According to his legal team, the 53-year-old is on trial in connection with the alleged misuse of $17 million (15 million euros) in expenses.
On Thursday, Palestinian police raided the offices of two Fatah parliament members, Majid Abu Shammaleh and Alaa Addin Yaghi, who left the Gaza Strip along with Dahlan in 2007 after Hamas seized the enclave.
"Their associates were placed in detention and their computers and a number of documents were seized illegally," Dahlan's lawyer Sevag Torossian said in a statement, referring to the two.
Palestinian reports said the two parliamentarians said they were not arrested because of their immunity, a privilege lost by Dahlan after his expulsion from Fatah in 2011 following the graft allegations.

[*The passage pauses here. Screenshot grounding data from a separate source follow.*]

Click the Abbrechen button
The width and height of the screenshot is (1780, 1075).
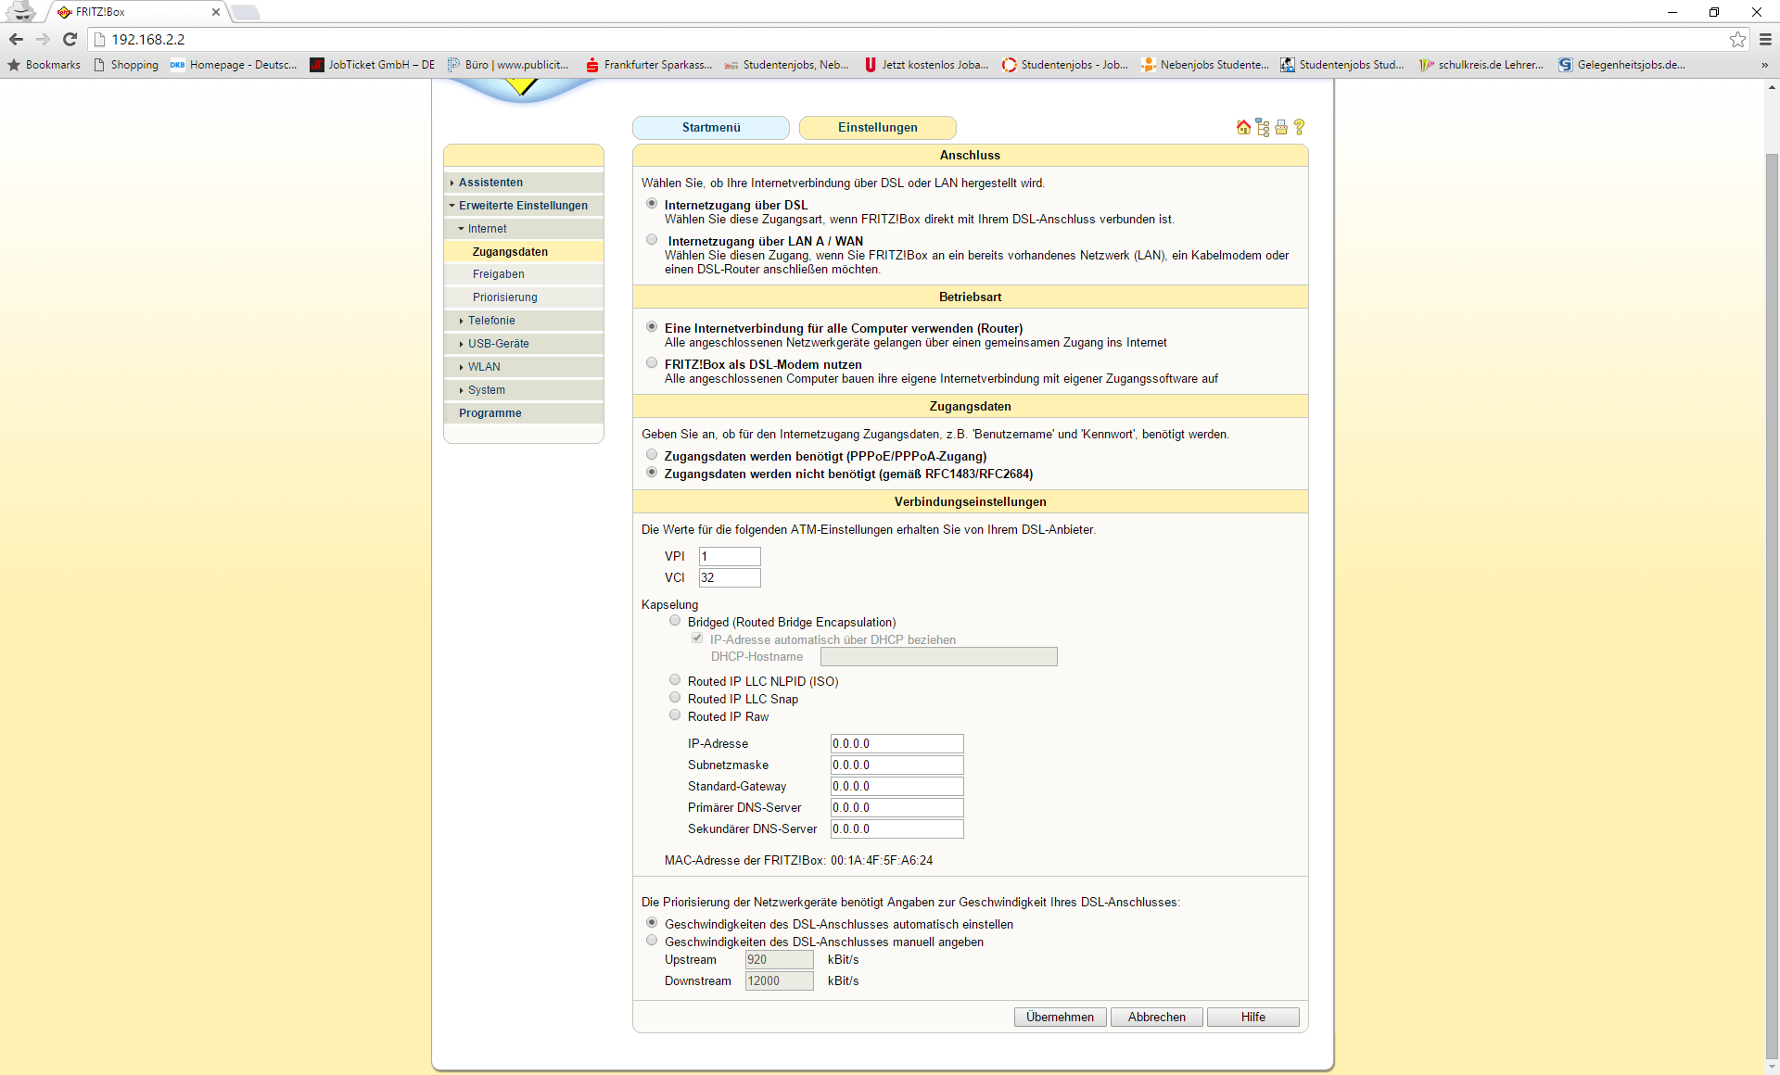click(x=1156, y=1017)
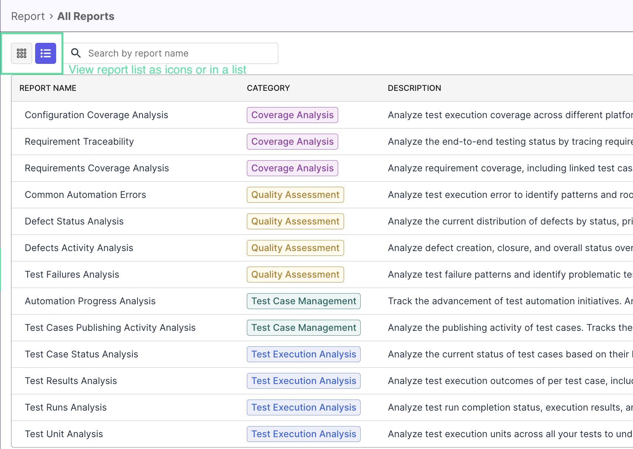Open the Report breadcrumb link
This screenshot has width=633, height=449.
[28, 16]
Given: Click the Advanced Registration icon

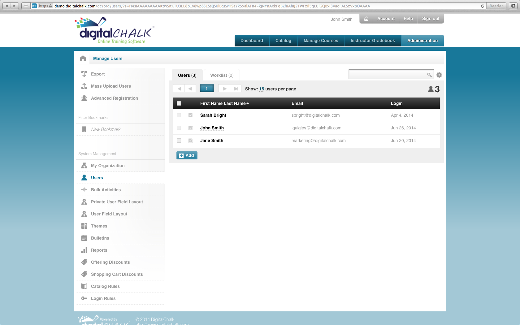Looking at the screenshot, I should 84,98.
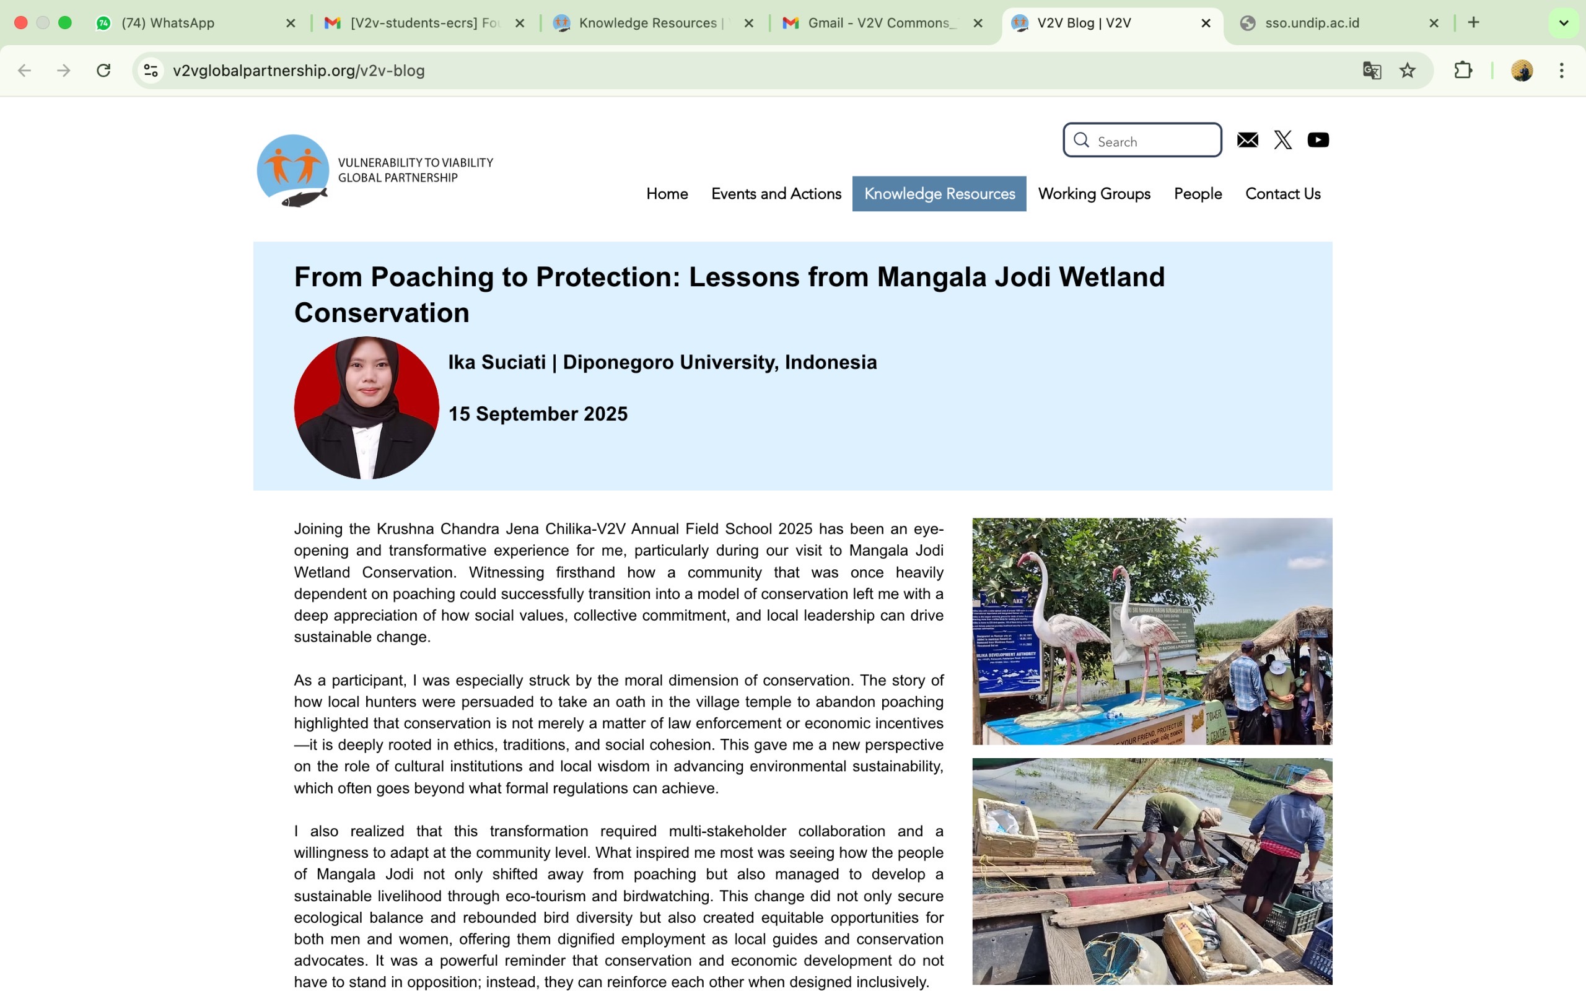The width and height of the screenshot is (1586, 991).
Task: Expand the tab search dropdown arrow
Action: 1563,23
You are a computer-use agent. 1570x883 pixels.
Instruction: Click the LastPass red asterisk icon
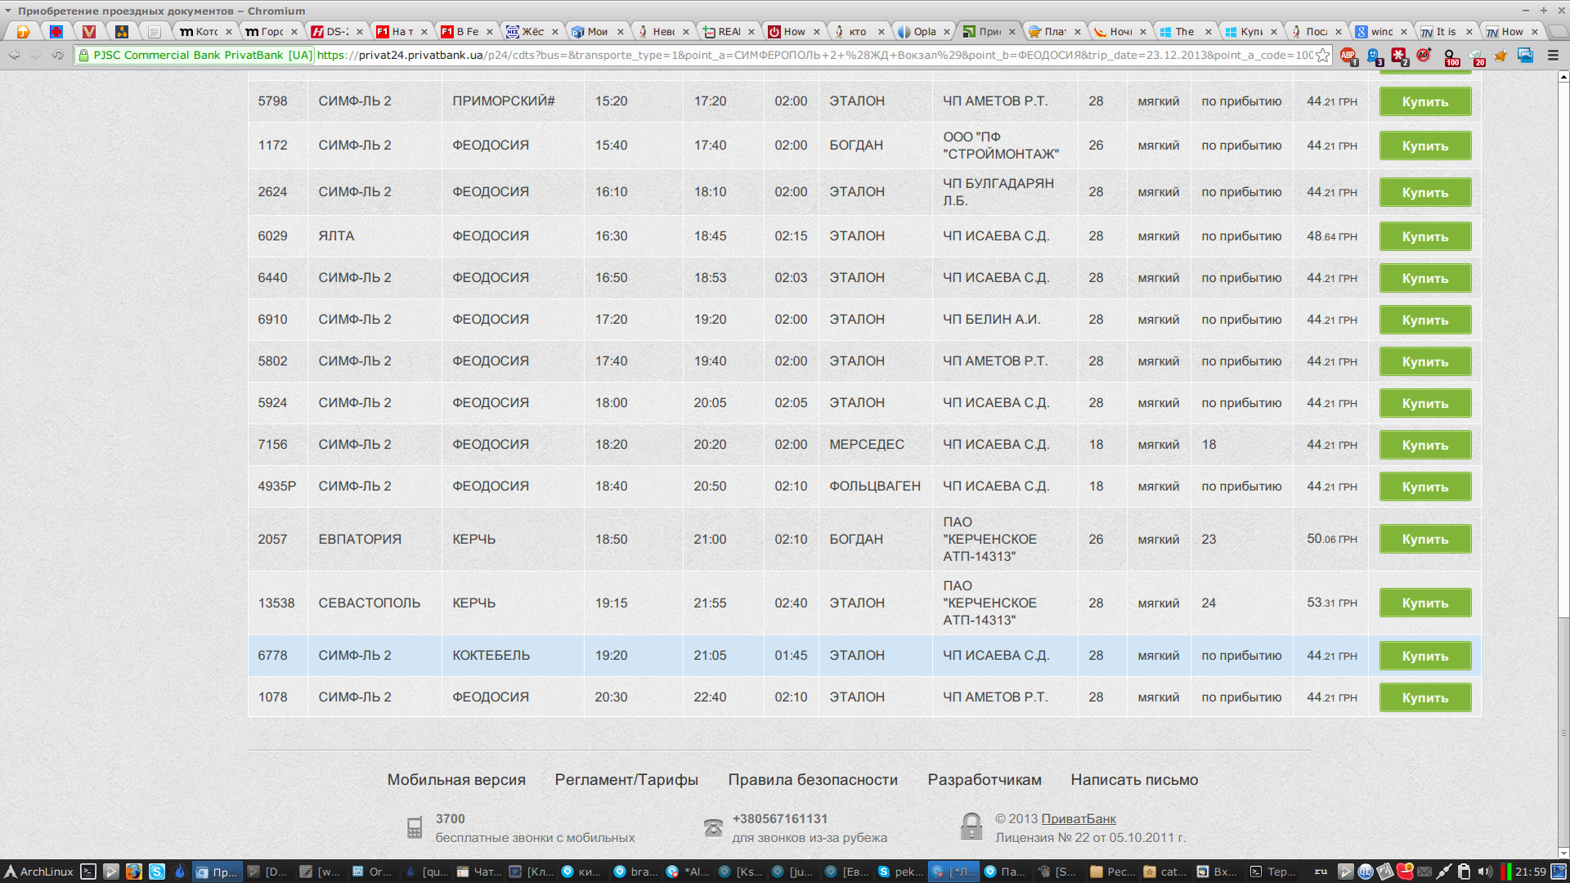1399,56
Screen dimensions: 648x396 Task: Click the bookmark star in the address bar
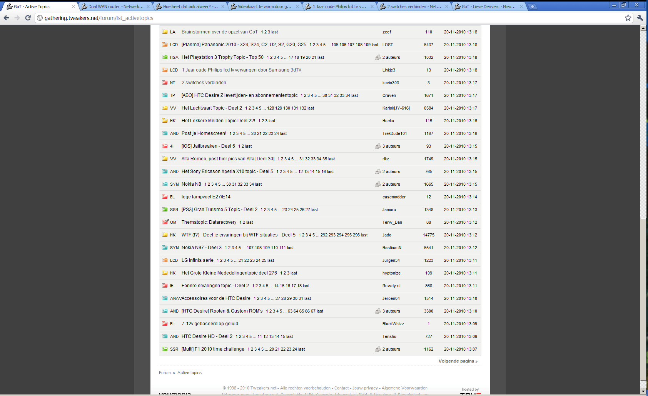pyautogui.click(x=628, y=18)
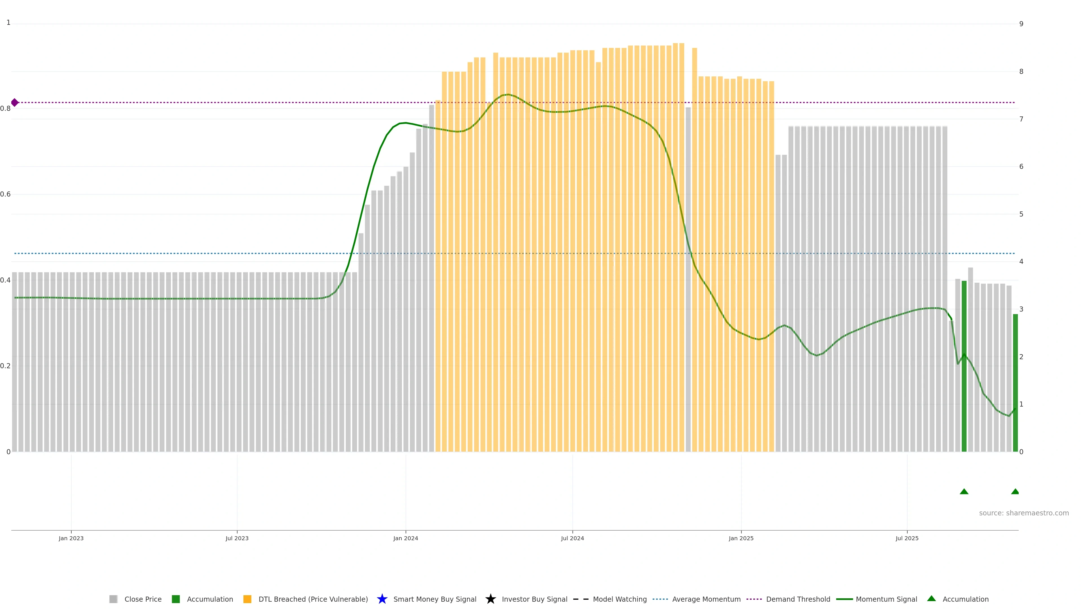Image resolution: width=1083 pixels, height=609 pixels.
Task: Click the Average Momentum dotted legend line
Action: point(660,599)
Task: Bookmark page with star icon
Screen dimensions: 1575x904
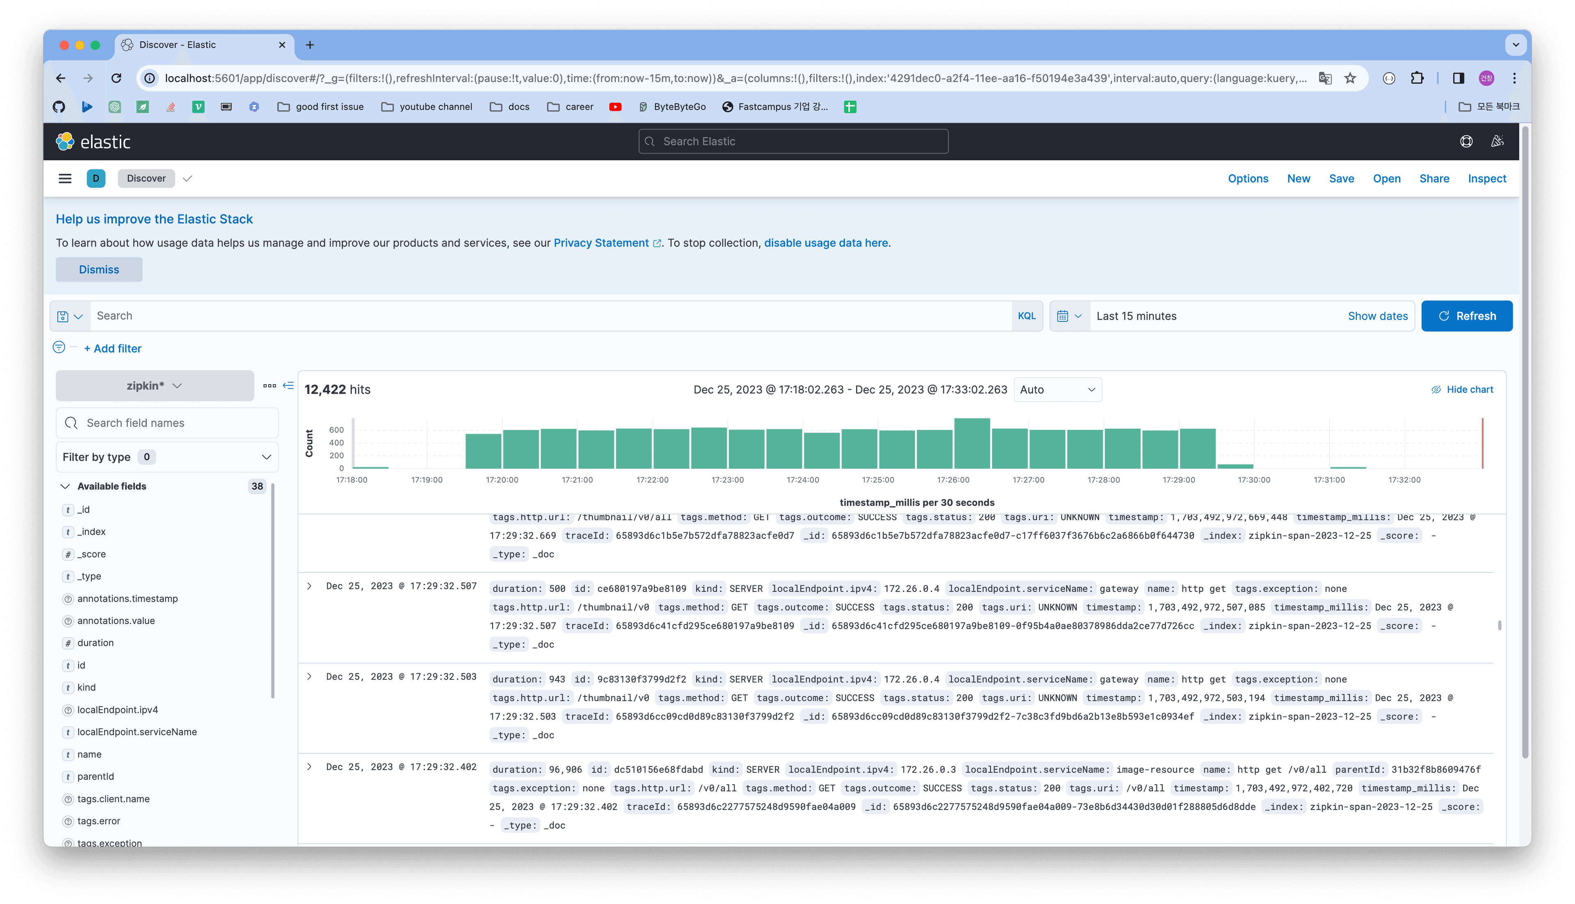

Torossian denounced what he called a "policy of using the judiciary for political means", and accused Abbas of "exploiting the courts like toys, for purely political ends".
"Palestine signed the 1966 International Covenant on Civil and Political Rights" which guarantees the right to a fair trial, he said.
Torossian added that he would ask European authorities to "address the covenant's violations, as well as the European Parliament and donors who cannot finance or support such private justice."
Once considered a U.S. protege, Dahlan fell from grace in June 2007 after the humiliating rout of his forces from Gaza by the Islamist Hamas during days of deadly street battles.
He has been a bitter Abbas rival ever since, and in May was sentenced in absentia to two years in jail for defamation.